Updated: May 26, 2016
 

Acute Phase

Rehabilitation Program

Physical Therapy

Early ROM exercises in stable, reduced elbow dislocations has been shown to be associated with an improved outcome. However, immobilization of the affected elbow for longer than 3 weeks in patients following an elbow dislocation has been associated with loss of ROM compared with patients who start early ROM exercises.[13]

A study by Iordens et al compared outcomes of early mobilization and plaster immobilization in patients with a simple elbow dislocation. The study found that patients in the early mobilization group recovered faster and returned to work earlier without increasing the complication rate.[16]

Medical Issues/Complications

Brachial artery disruption may be seen in any elbow dislocation and special attention should be made in open dislocations.

Ulnar nerve injury may occur in up to 15% of elbow dislocations. Perform an initial neurovascular assessment and frequent reassessments.
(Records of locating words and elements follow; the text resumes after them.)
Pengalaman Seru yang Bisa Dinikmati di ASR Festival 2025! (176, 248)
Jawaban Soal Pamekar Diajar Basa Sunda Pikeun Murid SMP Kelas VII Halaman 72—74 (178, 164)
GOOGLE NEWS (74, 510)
Median nerve injury is frequently seen in conjunction with brachial artery injuries because both of these structures are in close anatomic proximity. The median nerve function should always be assessed with a higher suspicion of injury if a brachial artery injury is known to exist. The median nerve may also be injured or entrapped during a reduction.

Associated fractures for elbow dislocation include those of the radial head or neck (5-10%), medial/lateral epicondyle avulsions (10%), those of the coronoid process (10%), and fractures of the distal radius, ulna, and proximal humerus (10%).

Compartment syndrome may develop in the forearm fascia or biceps tendon due to massive swelling, which may occur in an acute elbow dislocation. Compartment syndrome must be considered in the differential diagnosis in the presence of persistent patient pain, particularly when exacerbations of pain occur with passive finger and wrist extension of the dislocated arm.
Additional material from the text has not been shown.